LeProust et al. discloses silane linkers terminating in a hydroxyl, amide, or amine group. The linkers were used to synthesize oligonucleotides (deoxythymidylate units) on glass slides to determine the efficiency/fidelity of synthesis. The linkers were nonionic. Southern et al. discloses nonionic linkers/spacers for use on control pore glass (CPG) for oligonucleotide synthesis. The linkers were attached to CPG through a terminal amine attached to a group on the CPG via silanization. Skrzypcznski et al. discloses nonionic linkers/spacer coupled to glass or sol-gel glass coating through silane linkage. The linker/spacer is proposed to have a hydrophobic part next to the glass attached to a hydrophilic part where a DNA probe is attached.
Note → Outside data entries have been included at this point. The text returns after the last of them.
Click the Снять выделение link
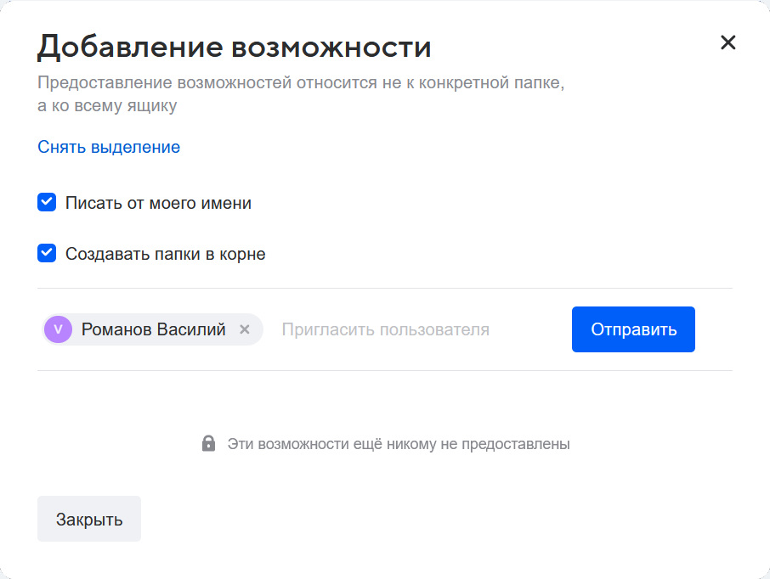This screenshot has width=770, height=579. tap(109, 147)
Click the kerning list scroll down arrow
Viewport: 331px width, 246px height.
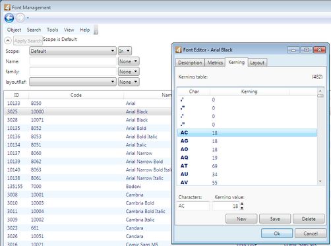point(320,181)
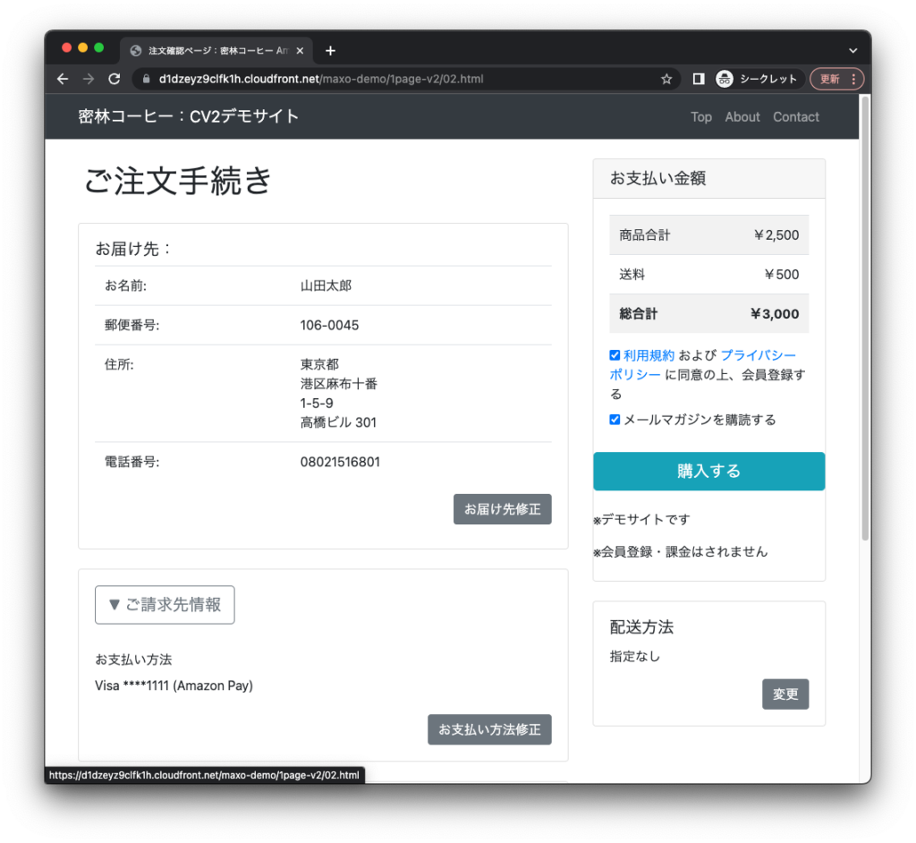Bookmark this page with the star icon
Viewport: 916px width, 843px height.
coord(666,79)
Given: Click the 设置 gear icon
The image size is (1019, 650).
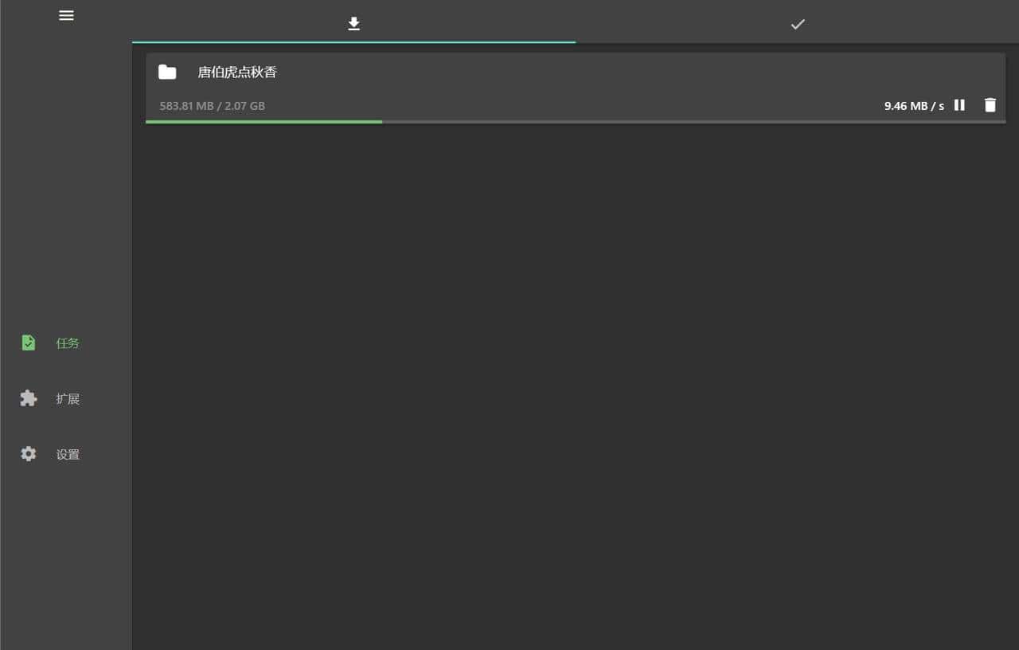Looking at the screenshot, I should click(x=29, y=454).
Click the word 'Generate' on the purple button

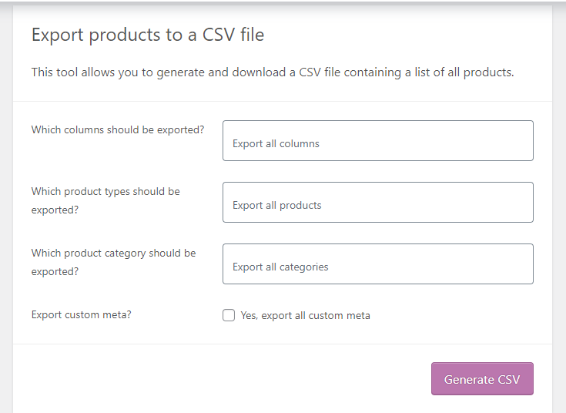pyautogui.click(x=468, y=379)
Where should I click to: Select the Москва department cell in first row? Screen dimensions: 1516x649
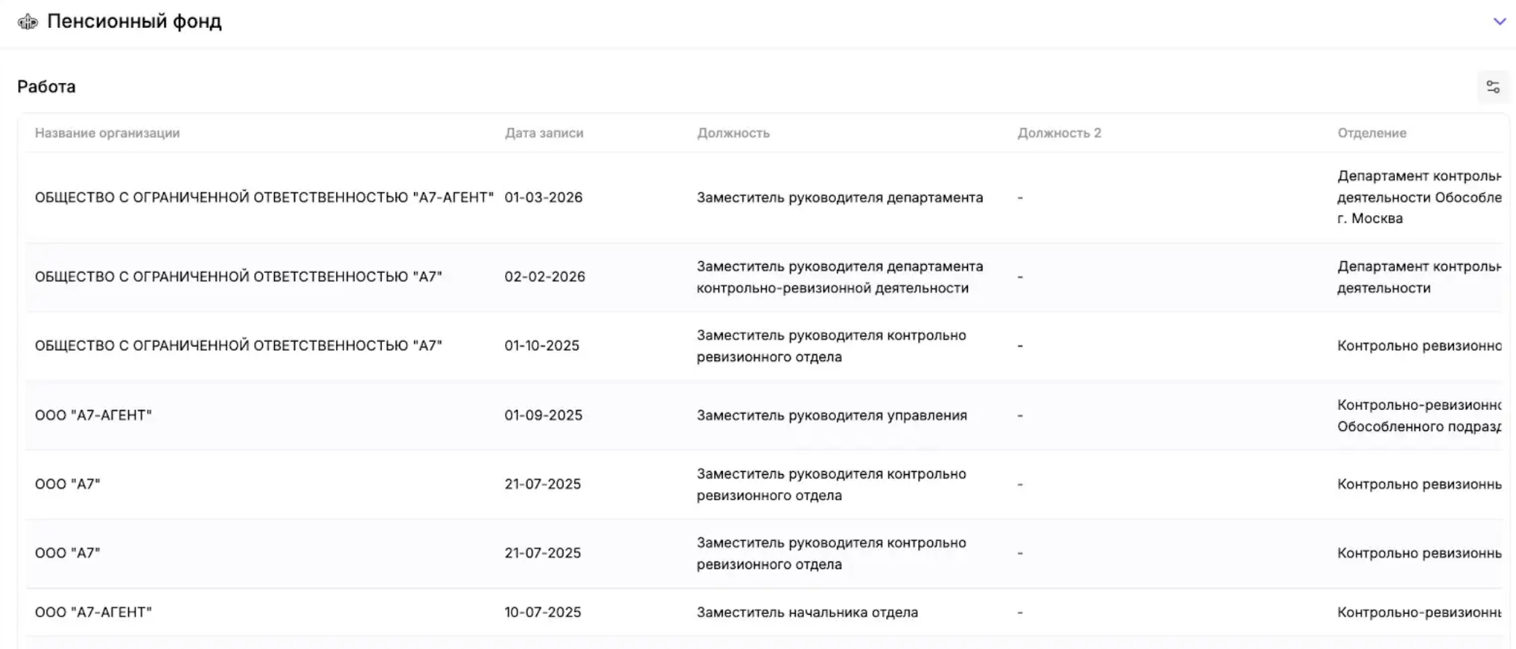tap(1419, 198)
Linkers and spacers are sometimes used for peptide synthesis off of a microarray. Specifically, microscopic polystyrene (PS) beads are used as a solid support (Aldrich et al.). The beads have a polyethylene glycol (PEG) spacer attached to the beads and a linking group attached to the PEG, where the linking group has a reactive group for synthesis of peptides. After synthesis, the peptides are cleaved from the linking group and recovered. Numerous PS-PEG resins for synthesis are available commercially from Merck Company, Novabiochem Division, as well as other sources.
Oligo microarrays made with the electrochemical process as disclosed in Montgomery I, II, and III have had problems with oligo quality, where quality is judged by missing deoxynucleotide bases in sequences resulting from inefficient deblocking. In addition, quality problems can arise from delamination of the coating over the electrodes. Control pore glass coatings and polysaccharide agarose coatings are both prone to delamination quality problems. Such quality problems have caused the resulting oligo microarray to be less useful for sensitivity of gene expression assays (i.e., finding low abundance mRNA species) and for single nucleotide polymorphisms (SNP) assays, wherein single base changes need to be detected. Peptide synthesis on electrode microarrays has also been problematic. Similar quality problems have been found for glass microarrays, where research has found inefficient reactions of the various reagents with functional groups close to glass plate surfaces (LeProust et al.).
Considering (1) the above discussion of electrode microarray quality problems for oligonucleotides, peptides, and other chemical species, and (2) the need for a surface having reactive groups on electrode microarrays, there is a need in the art to be able to improve in situ electrochemical synthesis quality to provide microarrays having higher quality. The present invention addresses these needs. Additionally, for electrode microarrays, there is a need for a modified surface coating incorporating a linker and spacer to improve synthesis quality and prevent fluorescence quenching.